Winter injury is a commonly overlooked issue when it comes to landscape maintenance, but it can be an all too common killer throughout the season. Some causes may include wind, snow, extreme temperatures, sun exposure, and low soil temps. These are the issues that Mother Nature brings to the table, but what about the plant itself? Plant location, genetics, and establishment are also key factors to winter survival. The main types of winter injury to look for are: branch, stem and bud damage, frozen roots, sun and wind scald on leaves, needles, and bark, bark splitting, and leaf roll or drop.
frost cracks on red maple

Bark splitting due to sun scald on red maple

Branch breakage can be easily seen, but death due to cold temps may require a closer look. Scratch the bark with your fingernail or a knife to check for green tissue on young branches and buds. Wait until trees and shrubs leaf out before pruning away the dead.

Frozen roots are much more difficult to diagnose, a thinning canopy throughout the growing season and early fall leaf color will be a good clue that there is root damage. Proper mulching around trees and landscape beds will reduce root death due to freezing soils. Usually, 2 inches of total mulch is sufficient.

Sun and wind scald affect evergreens resulting in needle discoloration or leaf rolling and can be very apparent on white pines, spruces, and rhododendrons. Leaf roll occurs to help protect the leaf from being further desiccated. On evergreens, an application of an anti-desiccant is good protection for plantings in exposed areas.

Bark splitting on new transplants and/or young trees is more common on sun and wind scald. Bark splitting usually occurs on the west or southwest facing portion of the trunk. When temperatures are at or near freezing and the sun is shining, exposed plant material will warm significantly, only to freeze quickly when the sun sets. The change from a warm surface to freezing causes a very quick expansion then shrinking of plant cells and usually results in cell death on a large scale. Cankers or cracks on bark and scorch symptoms on leaves soon develop after.

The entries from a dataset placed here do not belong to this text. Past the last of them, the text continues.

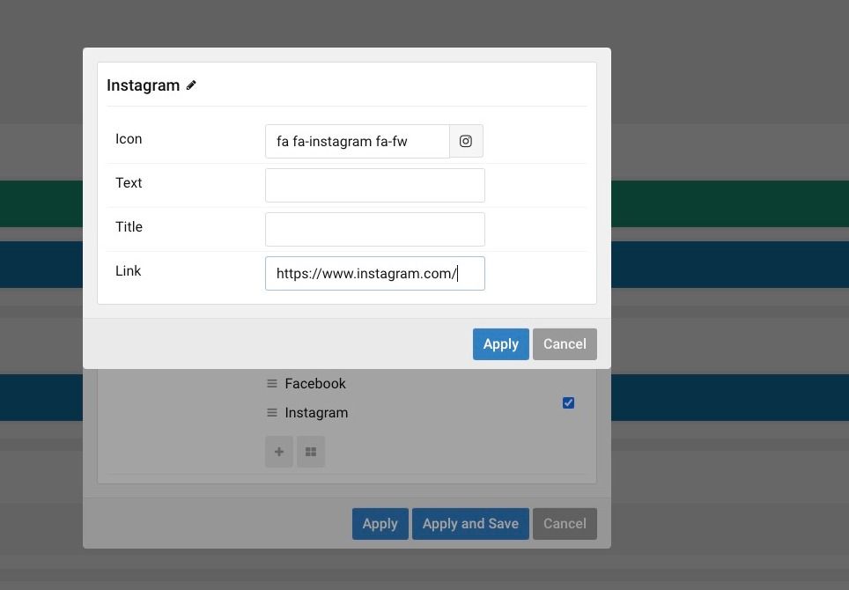Click the lower dimmed Cancel button
This screenshot has height=590, width=849.
pyautogui.click(x=565, y=524)
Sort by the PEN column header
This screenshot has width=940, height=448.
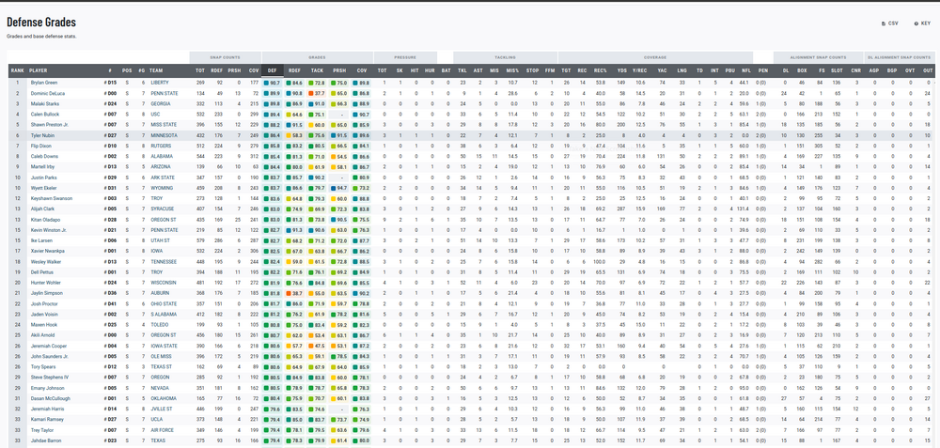762,70
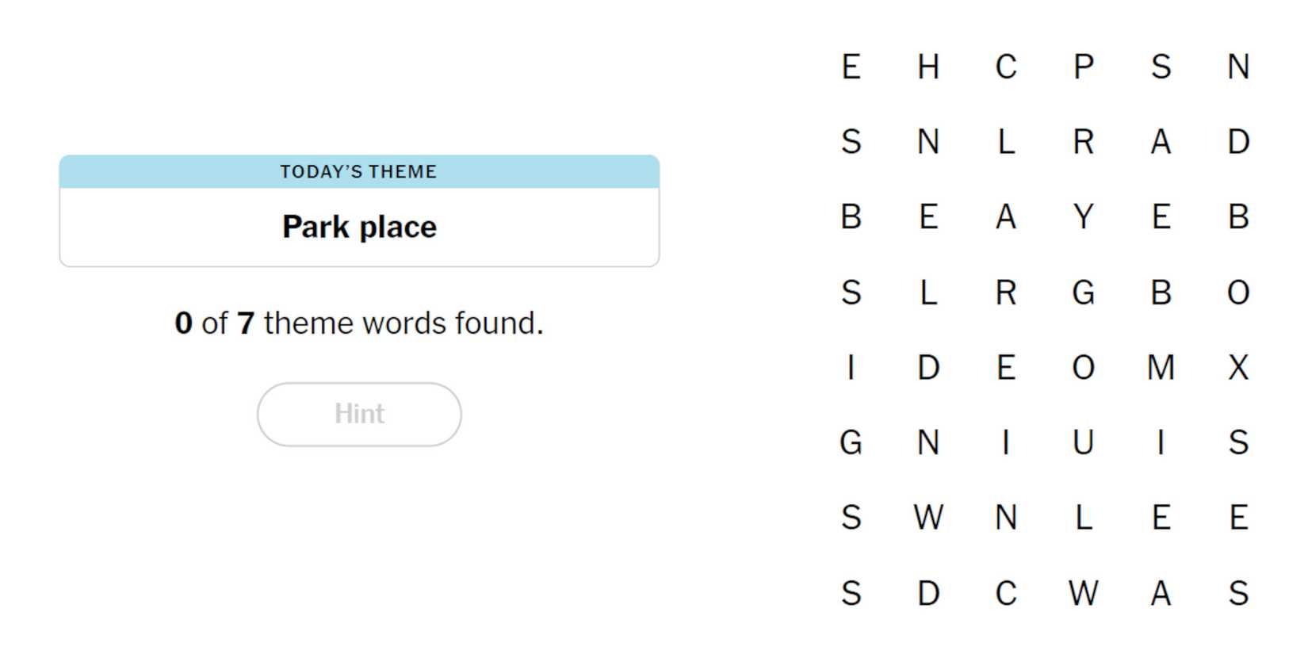The width and height of the screenshot is (1308, 654).
Task: Tap the letter M in the grid
Action: coord(1161,367)
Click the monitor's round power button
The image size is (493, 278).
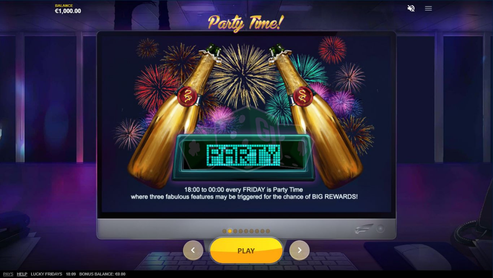coord(380,229)
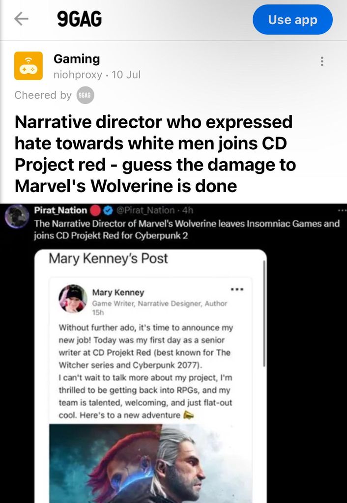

To help prevent bark cracking, place light colored tree wraps on new plantings and young trees in the fall and remember to remove them in the spring. Some of these symptoms can be apparent immediately during the spring but others may take all season or even next year to completely show up.

There are plenty of preventative solutions to use to prepare the landscape for next winter. Good fertility and proper pruning are the key components in preparing landscape plants for winter. A product like Foliar-Pak Bio 12-6-6 is a great fall fertilizer. A properly timed fertilizer application, after the first hard frost in the fall or in the spring before new growth begins, provides the best plant health benefits.

close-up of snow covering the hedgeJuniper hedge row covered in plowed snow

Before spring arrives, I encourage you to step outside and look up and around at your and your customers’ landscapes. Are there broken branches in tree canopies? Is there a very large, heavy pile of snow where a hedgerow should be? Do you notice any bark cracking on the trunks of young deciduous trees? Answers to these questions could help you during clean up this spring and if unexpected plant death occurs later in the season.